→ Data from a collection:

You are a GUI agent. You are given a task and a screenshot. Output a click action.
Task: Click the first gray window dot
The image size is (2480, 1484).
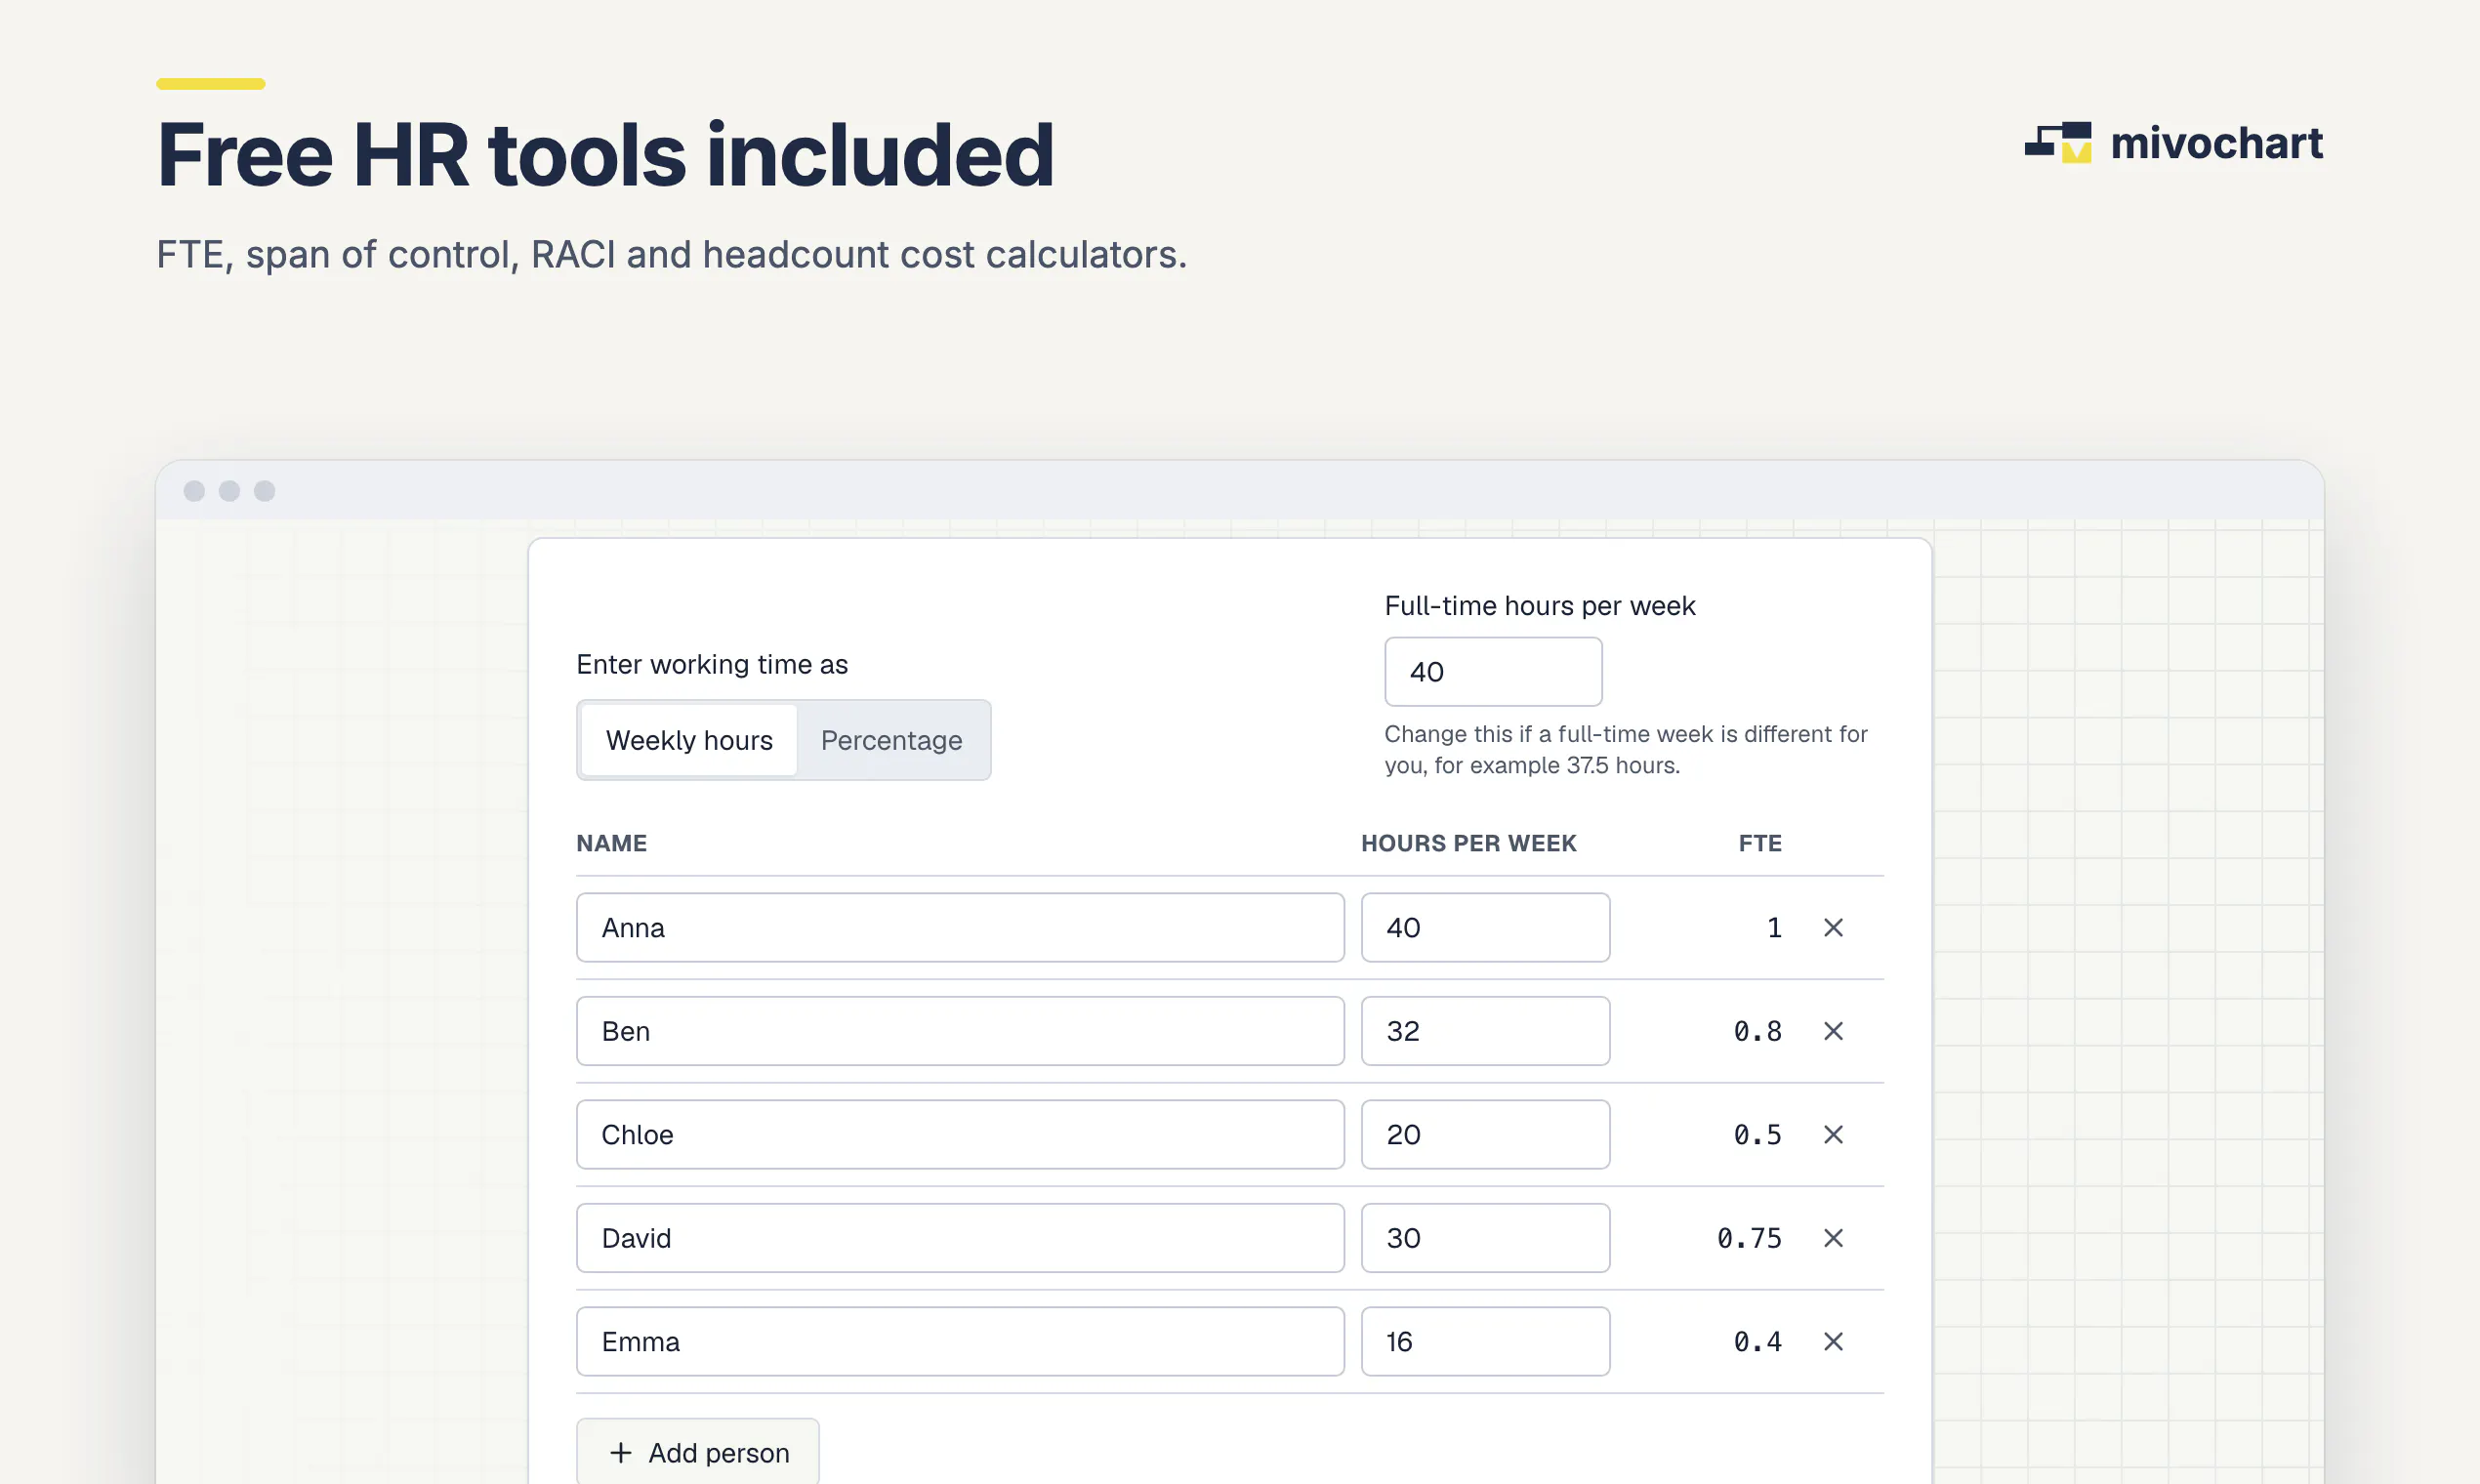point(194,491)
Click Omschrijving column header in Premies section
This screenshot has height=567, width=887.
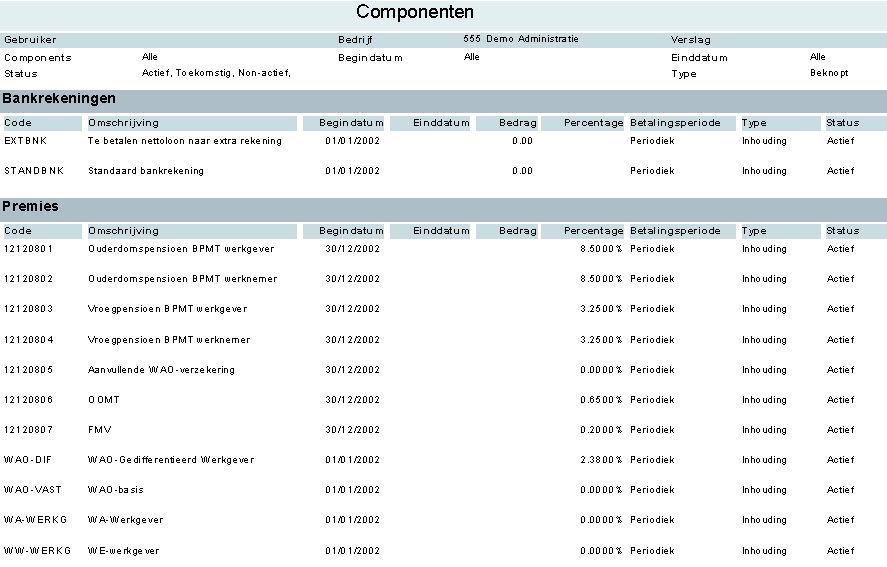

→ What the task requires: Transcribe every line of the data above verbatim, omitting the pictures.

→ Written solution:
You are a GUI agent. You are given a task and a screenshot. Output a click action.
Task: Click the first gray window dot
The image size is (2480, 1484).
point(194,491)
Click Omschrijving column header in Premies section
This screenshot has height=567, width=887.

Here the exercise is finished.